Affirmative defenses must be explicitly stated in the answer; failure to plead them waives them for trial. Common affirmative defenses include payment, accord and satisfaction, estoppel, waiver, and illegality of the underlying contract. If a corporation has actually paid the plaintiff but the plaintiff claims nonpayment, proof of payment through bank records, canceled checks, or wire transfer confirmations is the strongest defense.
4. Evidence and Discovery Strategy
Once the pleadings are filed, the case typically enters the discovery phase, during which both sides exchange documents, interrogatories, and depositions. For corporations defending a medicine action, discovery is an opportunity to obtain the plaintiff's internal records, including the original agreement, communications, performance logs, and payment records. Requesting these documents early can reveal inconsistencies in the plaintiff's version of events or demonstrate that the plaintiff breached its own obligations.

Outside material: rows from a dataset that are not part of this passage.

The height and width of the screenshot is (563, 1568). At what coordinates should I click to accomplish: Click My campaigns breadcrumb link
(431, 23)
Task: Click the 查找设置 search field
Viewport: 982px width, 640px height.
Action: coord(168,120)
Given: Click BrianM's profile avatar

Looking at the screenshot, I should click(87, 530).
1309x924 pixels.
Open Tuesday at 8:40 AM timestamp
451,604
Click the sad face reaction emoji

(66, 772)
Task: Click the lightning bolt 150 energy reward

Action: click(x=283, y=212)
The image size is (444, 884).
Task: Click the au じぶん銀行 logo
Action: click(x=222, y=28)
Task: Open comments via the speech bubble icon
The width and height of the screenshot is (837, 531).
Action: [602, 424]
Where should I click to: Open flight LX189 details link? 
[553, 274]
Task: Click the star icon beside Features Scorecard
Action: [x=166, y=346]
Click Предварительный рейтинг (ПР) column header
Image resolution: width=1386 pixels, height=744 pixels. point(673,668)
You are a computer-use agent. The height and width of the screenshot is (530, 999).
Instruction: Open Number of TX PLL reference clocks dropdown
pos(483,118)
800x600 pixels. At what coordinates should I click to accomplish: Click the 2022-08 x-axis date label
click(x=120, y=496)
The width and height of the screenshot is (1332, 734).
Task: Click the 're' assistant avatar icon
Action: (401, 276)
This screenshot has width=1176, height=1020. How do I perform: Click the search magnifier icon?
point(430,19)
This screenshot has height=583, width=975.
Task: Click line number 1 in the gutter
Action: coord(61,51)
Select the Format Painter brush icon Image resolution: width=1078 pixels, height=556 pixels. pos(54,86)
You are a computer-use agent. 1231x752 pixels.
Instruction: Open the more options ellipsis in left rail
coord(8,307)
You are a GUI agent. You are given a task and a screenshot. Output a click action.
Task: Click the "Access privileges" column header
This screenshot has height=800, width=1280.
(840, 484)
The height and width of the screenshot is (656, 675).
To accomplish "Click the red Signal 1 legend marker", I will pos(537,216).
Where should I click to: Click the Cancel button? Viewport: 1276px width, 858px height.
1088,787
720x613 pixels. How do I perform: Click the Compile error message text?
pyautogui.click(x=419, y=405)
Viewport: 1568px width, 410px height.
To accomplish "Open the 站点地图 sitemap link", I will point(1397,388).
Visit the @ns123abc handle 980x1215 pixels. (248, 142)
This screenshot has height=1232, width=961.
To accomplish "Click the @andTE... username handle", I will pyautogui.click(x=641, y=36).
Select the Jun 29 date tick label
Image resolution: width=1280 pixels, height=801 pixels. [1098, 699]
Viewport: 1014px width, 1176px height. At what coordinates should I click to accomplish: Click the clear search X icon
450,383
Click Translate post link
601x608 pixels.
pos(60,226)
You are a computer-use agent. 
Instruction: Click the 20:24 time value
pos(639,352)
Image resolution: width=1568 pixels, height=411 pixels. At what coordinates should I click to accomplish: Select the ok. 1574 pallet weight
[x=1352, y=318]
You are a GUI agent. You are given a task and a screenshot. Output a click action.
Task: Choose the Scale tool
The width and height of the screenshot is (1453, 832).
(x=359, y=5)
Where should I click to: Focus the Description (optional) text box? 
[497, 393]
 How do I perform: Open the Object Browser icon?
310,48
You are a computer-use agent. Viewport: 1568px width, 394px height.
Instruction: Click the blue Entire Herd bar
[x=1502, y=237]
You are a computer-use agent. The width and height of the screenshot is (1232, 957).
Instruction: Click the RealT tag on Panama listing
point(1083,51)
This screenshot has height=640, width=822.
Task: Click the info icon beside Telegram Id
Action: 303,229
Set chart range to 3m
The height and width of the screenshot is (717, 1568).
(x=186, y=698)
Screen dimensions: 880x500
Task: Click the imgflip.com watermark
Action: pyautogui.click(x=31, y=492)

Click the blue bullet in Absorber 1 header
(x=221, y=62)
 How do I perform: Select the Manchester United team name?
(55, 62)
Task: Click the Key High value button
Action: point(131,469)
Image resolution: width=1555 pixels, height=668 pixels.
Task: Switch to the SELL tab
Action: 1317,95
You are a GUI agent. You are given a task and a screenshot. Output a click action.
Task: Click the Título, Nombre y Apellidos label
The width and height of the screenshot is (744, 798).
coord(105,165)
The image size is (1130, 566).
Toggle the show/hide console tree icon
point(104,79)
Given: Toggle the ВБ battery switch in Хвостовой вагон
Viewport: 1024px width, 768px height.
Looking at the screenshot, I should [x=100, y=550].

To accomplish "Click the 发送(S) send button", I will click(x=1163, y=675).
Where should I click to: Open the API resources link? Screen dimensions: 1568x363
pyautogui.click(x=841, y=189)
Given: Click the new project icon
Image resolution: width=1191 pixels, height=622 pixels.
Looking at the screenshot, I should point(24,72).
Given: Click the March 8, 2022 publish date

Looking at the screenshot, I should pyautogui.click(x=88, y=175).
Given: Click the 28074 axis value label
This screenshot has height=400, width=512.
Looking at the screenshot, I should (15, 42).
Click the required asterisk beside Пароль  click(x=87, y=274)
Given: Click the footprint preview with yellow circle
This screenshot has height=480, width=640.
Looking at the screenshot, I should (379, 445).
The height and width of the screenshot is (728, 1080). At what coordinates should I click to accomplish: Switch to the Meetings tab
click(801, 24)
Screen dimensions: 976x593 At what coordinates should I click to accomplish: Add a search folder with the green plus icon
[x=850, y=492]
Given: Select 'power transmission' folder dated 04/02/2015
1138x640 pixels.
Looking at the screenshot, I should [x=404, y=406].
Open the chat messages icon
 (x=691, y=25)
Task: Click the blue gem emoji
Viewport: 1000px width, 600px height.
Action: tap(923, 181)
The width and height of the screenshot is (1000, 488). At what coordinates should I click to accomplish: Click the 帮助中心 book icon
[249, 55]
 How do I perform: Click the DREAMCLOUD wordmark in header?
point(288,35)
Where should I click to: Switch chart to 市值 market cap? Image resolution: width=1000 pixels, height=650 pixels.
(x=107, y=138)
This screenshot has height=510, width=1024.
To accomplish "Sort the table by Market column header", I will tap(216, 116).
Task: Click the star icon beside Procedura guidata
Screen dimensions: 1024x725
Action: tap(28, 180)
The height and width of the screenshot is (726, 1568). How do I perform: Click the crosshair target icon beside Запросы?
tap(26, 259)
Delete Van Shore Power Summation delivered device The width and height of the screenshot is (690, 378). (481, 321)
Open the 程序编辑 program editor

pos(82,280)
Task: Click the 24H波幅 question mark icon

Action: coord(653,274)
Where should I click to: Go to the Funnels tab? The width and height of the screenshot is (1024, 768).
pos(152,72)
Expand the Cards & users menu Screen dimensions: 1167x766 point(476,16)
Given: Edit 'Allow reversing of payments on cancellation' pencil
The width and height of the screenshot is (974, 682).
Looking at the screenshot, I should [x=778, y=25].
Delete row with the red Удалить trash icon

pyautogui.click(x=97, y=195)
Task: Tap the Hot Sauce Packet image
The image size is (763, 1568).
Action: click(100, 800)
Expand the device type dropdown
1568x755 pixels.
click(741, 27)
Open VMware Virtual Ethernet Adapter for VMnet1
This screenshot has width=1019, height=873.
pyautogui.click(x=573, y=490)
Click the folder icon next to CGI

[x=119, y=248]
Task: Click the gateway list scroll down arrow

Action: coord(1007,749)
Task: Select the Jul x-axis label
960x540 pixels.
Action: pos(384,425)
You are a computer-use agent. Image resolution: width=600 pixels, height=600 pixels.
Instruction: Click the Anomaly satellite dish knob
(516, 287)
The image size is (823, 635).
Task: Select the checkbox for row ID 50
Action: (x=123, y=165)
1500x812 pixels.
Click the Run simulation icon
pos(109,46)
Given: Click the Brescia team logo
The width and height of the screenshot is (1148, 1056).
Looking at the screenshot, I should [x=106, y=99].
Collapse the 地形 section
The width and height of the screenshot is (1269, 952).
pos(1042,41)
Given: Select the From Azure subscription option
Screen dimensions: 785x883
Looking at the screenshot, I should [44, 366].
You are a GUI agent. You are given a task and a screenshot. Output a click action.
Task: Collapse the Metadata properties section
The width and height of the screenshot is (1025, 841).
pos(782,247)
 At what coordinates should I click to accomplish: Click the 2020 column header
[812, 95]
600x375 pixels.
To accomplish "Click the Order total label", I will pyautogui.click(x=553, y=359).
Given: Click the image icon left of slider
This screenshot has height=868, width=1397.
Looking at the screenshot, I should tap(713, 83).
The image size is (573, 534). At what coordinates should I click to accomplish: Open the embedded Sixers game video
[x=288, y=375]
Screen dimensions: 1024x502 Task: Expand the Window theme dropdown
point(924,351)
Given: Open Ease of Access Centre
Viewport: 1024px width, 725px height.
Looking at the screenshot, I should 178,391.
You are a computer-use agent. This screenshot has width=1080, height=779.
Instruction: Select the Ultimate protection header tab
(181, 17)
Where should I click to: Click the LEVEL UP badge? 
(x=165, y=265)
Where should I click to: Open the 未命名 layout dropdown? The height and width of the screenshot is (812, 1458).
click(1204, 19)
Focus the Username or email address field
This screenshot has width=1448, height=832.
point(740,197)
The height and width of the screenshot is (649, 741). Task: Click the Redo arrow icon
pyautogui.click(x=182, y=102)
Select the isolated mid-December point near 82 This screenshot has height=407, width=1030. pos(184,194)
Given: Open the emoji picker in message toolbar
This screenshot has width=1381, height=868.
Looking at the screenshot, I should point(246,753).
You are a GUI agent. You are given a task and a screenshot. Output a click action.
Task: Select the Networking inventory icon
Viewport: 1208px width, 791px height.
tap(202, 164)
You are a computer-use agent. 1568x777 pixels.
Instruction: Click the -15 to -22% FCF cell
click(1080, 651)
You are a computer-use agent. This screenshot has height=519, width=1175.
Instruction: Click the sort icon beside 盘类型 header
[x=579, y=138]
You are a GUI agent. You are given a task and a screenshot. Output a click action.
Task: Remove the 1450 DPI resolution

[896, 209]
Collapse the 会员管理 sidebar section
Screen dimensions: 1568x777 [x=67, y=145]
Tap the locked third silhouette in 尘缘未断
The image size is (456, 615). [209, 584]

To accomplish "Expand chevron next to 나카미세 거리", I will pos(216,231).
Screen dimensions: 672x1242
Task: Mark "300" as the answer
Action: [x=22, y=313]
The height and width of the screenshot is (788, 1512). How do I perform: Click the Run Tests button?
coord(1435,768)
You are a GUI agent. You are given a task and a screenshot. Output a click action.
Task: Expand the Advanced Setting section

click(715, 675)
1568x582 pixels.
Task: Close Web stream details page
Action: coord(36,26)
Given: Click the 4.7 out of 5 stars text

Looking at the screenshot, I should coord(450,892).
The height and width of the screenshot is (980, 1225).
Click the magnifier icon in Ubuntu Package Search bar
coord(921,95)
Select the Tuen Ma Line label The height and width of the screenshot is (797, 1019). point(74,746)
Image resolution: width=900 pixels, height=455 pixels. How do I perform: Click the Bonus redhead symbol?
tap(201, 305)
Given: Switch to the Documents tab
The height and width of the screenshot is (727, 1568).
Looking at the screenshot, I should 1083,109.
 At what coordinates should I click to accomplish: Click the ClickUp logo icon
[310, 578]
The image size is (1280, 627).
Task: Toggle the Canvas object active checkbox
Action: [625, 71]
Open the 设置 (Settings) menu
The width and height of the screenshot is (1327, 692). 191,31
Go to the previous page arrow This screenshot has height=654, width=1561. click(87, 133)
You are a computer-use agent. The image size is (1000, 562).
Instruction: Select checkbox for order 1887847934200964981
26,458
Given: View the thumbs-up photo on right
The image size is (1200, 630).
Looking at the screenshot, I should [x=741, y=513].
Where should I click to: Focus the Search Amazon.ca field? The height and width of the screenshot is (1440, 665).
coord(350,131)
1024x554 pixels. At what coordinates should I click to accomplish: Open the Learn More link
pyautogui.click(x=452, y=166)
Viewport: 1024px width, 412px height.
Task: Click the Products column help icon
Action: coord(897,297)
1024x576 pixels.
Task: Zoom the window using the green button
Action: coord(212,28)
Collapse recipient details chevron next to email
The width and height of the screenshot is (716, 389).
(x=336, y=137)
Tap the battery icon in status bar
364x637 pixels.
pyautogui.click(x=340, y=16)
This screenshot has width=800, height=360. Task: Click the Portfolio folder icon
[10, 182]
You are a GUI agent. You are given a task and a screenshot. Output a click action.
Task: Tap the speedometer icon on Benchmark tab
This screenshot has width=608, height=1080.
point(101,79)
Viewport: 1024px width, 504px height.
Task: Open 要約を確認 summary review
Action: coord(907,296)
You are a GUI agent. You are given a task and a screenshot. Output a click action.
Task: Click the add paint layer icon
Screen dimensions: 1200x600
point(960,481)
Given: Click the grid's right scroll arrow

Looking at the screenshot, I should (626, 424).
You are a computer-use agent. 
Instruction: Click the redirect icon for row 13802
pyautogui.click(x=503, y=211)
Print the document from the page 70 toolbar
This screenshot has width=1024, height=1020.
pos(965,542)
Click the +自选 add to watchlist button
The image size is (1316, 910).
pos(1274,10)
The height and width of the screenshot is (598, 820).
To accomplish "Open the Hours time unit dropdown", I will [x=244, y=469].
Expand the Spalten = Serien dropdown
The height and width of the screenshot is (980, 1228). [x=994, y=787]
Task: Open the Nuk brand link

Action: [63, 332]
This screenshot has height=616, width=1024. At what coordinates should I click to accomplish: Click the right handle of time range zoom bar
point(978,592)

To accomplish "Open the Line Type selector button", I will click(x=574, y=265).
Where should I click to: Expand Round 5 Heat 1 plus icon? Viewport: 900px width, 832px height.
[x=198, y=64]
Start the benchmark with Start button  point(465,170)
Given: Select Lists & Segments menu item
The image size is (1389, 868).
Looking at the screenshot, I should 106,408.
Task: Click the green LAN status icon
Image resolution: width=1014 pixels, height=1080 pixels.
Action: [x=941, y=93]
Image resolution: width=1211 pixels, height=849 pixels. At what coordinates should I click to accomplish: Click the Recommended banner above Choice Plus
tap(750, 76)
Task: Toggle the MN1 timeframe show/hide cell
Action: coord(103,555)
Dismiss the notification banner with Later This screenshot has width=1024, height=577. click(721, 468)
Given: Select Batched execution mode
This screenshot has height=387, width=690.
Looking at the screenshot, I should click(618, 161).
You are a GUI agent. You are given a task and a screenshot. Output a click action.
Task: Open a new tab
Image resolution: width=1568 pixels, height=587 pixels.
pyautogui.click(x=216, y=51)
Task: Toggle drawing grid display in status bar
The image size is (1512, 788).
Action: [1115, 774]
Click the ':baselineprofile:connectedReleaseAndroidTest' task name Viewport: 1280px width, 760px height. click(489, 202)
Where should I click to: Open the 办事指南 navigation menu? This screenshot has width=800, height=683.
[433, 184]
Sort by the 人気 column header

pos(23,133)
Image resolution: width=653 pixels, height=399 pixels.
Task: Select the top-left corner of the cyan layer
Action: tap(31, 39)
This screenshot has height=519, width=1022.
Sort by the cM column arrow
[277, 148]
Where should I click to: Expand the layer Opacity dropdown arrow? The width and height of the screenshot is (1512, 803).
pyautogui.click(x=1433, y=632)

Corporations should prepare a detailed chronology of events, compile all contracts and amendments, and gather email chains, meeting notes, and invoices. If the contract is in writing, the parol evidence rule may limit the plaintiff's ability to introduce oral testimony about terms that contradict the written agreement.
Document preservation is essential from the moment a dispute arises. Corporations must issue a litigation hold notice to relevant employees to prevent deletion or alteration of emails, text messages, and files. Courts may impose sanctions, including adverse inferences or default judgment, if a corporation fails to preserve evidence.
5. Settlement and Strategic Options
Many medicine actions are resolved through settlement before trial. Early assessment of the case's strength and the cost of litigation often makes settlement economically rational. A corporation facing a medicine action should evaluate whether partial payment, a payment plan, or a release agreement would be more cost-effective than protracted litigation.
Corporations should also consider whether the underlying business relationship is worth preserving. If the plaintiff is a key vendor or customer, settling on reasonable terms may protect future business opportunities. Before settlement discussions, ensure that any settlement agreement includes a release of all claims and specifies that payment is not an admission of liability.
Corporations involved in commercial transactions may also consider whether claims fall within the scope of action for price frameworks or related contract enforcement mechanisms. If the transaction involves specialized assets such as aircraft or equipment, understanding sector-specific remedies, such as those applicable to aircraft transactions, can inform both defense and settlement strategy.
6. Immediate Next Steps for Corporations
Upon receipt of a complaint or notice of a medicine action, a corporation should immediately notify its legal counsel and insurance carrier, if applicable. Do not ignore the complaint or assume the matter will resolve on its own. Establish a clear timeline for response, identify the key documents and witnesses, and begin gathering evidence of the transaction, performance, and payment status.
Review the complaint carefully to identify which allegations are disputed. Consult with counsel about whether to file a motion to dismiss or to proceed directly to an answer. Consider whether any procedural defects in service or pleading provide grounds for early dismissal. Preserve all evidence related to the transaction, including contracts, invoices, delivery records, payment records, and communications. Assess the strength of the plaintiff's claim and the corporation's defenses to inform settlement discussions or trial preparation. Organize the defense strategy around the strongest defenses and counterclaims, and ensure all affirmative defenses are pleaded in the answer to avoid waiver.